Das Hundegebell war schon von weitem zu hören, als wir kurz nach 10:00 Uhr an der Husky Farm eintrafen. Zwei Schlitten waren abfahrbereit mit jeweils 12 Hunden eingespannt. Sie konnten es kaum erwarten, endlich losrennen zu dürfen. Die ersten acht wurden schnell ausgewählt und auf ging es in die erste Runde. Der Rest von uns wartete in einer runden Holzhütte , wo wir uns aufwärmten und Tee tranken. Die Schlittenbesetzung wurde der Grösse nach ausgewählt, da die Hunde zu Beginn natürlich mehr Power haben.

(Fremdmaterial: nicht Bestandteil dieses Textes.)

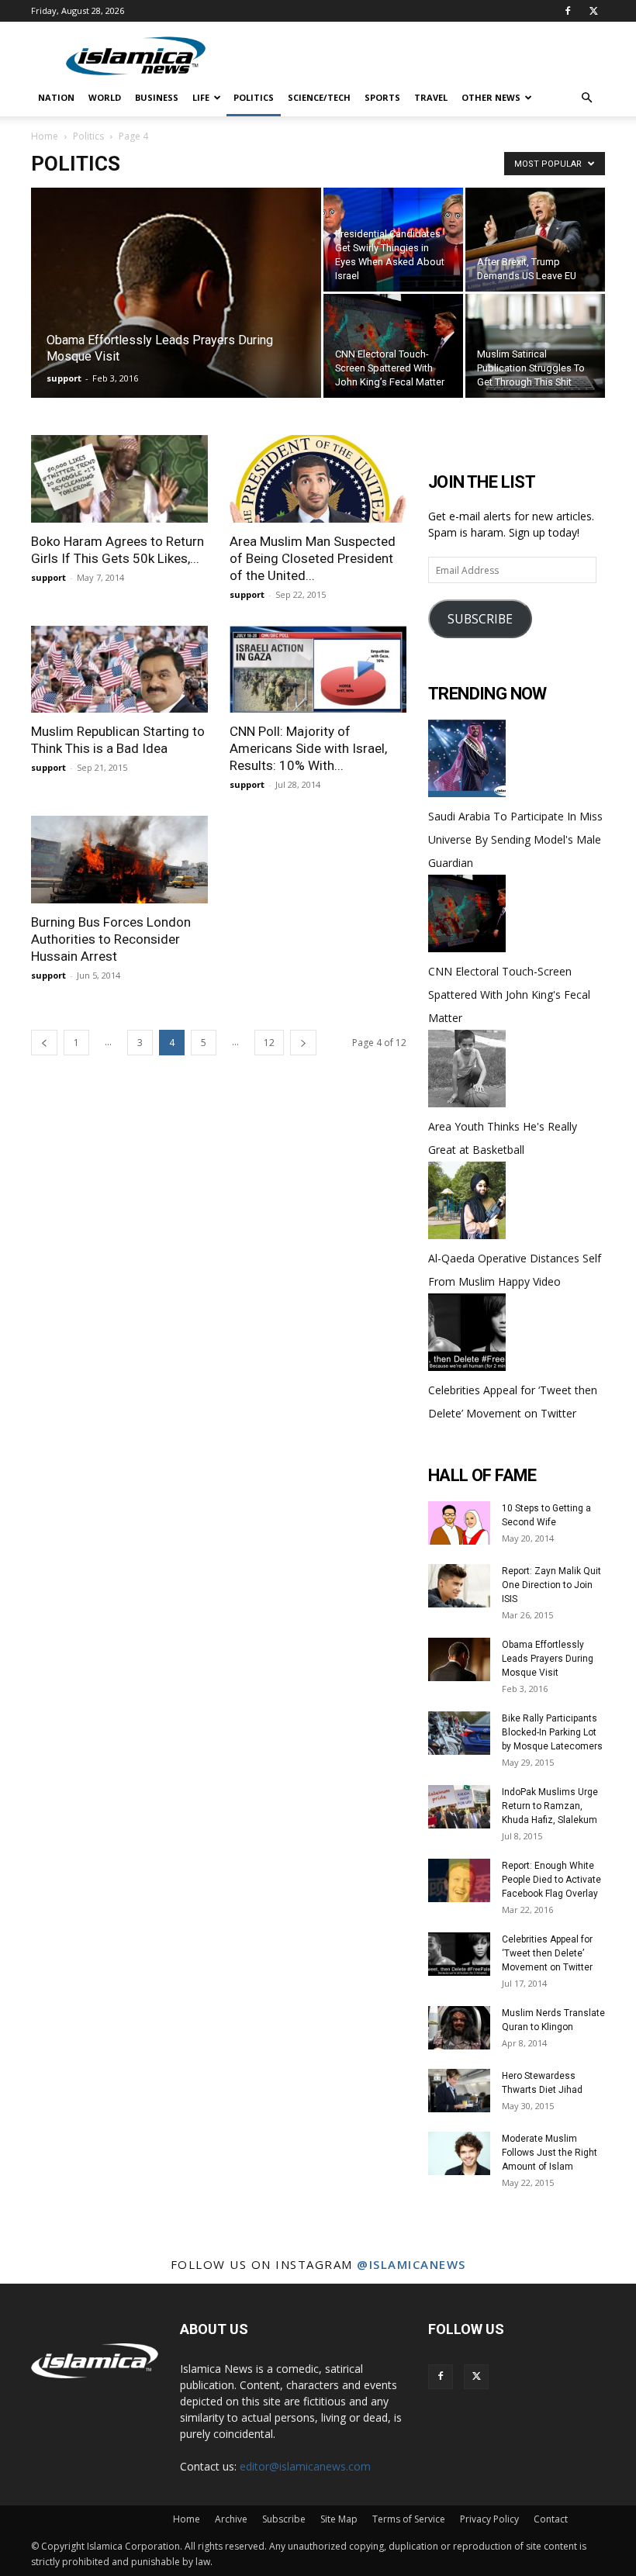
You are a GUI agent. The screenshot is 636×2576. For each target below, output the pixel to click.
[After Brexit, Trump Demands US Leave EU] (535, 240)
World (104, 97)
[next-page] (303, 1042)
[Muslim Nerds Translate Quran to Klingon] (459, 2027)
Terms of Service (408, 2519)
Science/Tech (319, 97)
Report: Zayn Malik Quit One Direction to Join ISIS (551, 1585)
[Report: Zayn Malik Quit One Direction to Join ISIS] (459, 1585)
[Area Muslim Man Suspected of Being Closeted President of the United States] (318, 479)
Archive (231, 2519)
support (64, 378)
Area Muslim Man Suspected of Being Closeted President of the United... (313, 558)
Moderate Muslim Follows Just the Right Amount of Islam (549, 2152)
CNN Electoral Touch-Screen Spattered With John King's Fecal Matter (509, 994)
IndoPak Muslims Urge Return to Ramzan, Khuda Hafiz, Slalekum (550, 1806)
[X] (593, 11)
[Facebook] (567, 11)
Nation (56, 97)
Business (156, 97)
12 (269, 1042)
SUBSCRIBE (480, 618)
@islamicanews (411, 2264)
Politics (253, 97)
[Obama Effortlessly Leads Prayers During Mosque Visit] (176, 313)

Ich war in der letzten Gruppe, da meine Freunde eher kleiner sind.

Zu fünft quetschten wir uns in den Schlitten rein und los ging es. (Der Kopf der 5. Person ist hinter meinem versteckt XD)

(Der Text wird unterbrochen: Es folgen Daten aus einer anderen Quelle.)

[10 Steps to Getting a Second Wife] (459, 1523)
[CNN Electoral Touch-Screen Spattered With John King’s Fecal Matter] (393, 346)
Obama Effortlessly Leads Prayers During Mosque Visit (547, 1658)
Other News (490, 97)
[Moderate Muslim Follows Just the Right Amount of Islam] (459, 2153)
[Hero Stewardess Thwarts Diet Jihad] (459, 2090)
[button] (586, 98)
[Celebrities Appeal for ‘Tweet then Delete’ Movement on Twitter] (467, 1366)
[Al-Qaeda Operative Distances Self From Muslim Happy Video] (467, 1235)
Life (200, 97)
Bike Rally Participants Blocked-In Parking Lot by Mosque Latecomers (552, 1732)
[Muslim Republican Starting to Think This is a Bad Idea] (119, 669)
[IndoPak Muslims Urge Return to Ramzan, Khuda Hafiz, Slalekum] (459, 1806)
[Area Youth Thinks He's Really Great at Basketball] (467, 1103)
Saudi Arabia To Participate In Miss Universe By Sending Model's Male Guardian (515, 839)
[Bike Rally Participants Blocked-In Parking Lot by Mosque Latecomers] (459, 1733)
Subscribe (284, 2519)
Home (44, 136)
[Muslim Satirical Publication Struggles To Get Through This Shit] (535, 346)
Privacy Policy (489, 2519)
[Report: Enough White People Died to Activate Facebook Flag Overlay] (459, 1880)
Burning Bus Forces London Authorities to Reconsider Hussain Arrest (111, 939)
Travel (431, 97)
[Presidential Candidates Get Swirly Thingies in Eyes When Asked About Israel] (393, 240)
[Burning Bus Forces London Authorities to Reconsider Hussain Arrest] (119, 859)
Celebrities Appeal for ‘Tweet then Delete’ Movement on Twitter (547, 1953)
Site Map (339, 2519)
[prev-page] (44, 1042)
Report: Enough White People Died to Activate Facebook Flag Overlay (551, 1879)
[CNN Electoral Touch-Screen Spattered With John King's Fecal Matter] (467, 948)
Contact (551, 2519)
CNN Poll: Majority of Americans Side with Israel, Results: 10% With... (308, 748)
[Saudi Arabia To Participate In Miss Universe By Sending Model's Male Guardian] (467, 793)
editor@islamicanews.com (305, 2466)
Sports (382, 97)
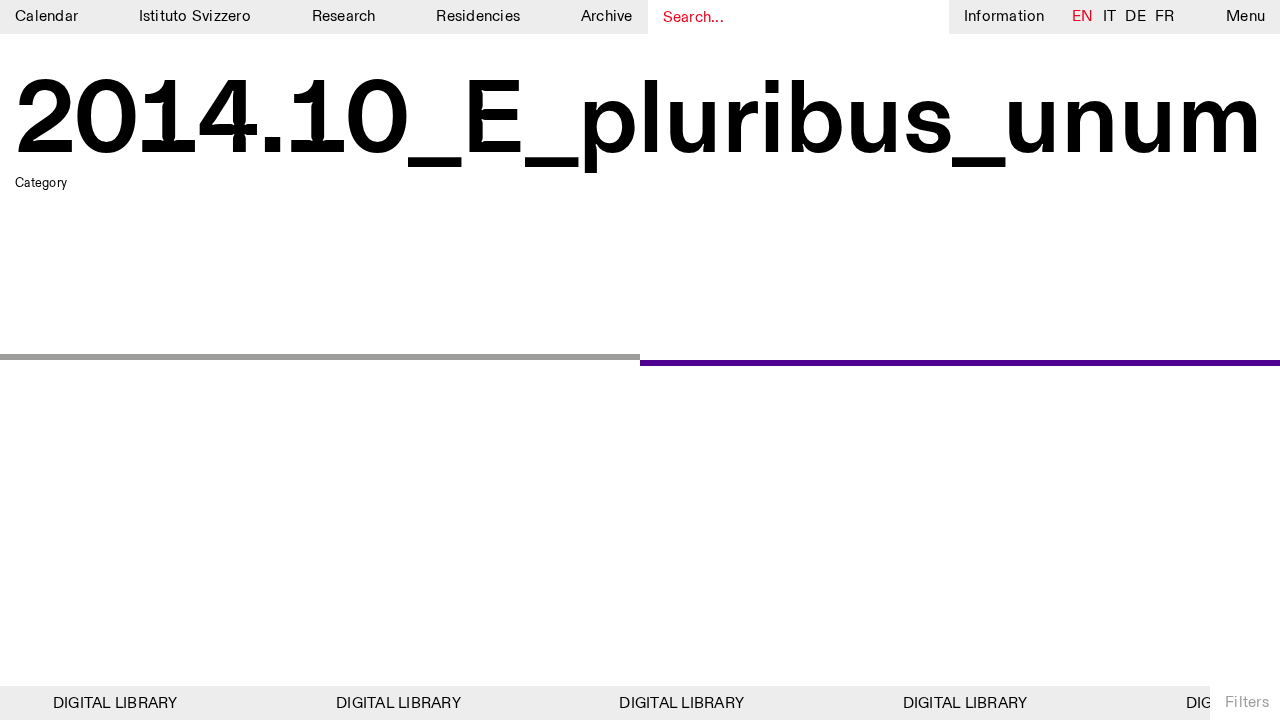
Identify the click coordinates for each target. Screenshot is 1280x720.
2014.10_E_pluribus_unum (638, 123)
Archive (607, 16)
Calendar (46, 16)
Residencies (478, 16)
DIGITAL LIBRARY (112, 703)
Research (344, 16)
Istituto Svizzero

Die Hunde gaben Vollgas und der Wind peitschte einem ins Gesicht. Mir war trotzdem warm durch die Körperwärme der anderen. Es war unglaublich, denn dieses Erlebnis steht schon auf meiner Liste, seit ich das Buch „Shasta, mein treuer Husky“ vor einigen Jahren gelesen hatte. Ich genoss jede Sekunde, und doch war es am Ende zu kurz für meinen Geschmack. Immerhin konnten wir uns danach noch bei den Hunden mit Streicheleinheiten bedanken, bis sie zurück in ihre Gehege gebracht wurden.

Auf der Fahrt zurück nach Vasatokka machten wir bei einer Tankstelle mit Souvenirshop Halt, wo ich dieses flauschige Rentier kaufte.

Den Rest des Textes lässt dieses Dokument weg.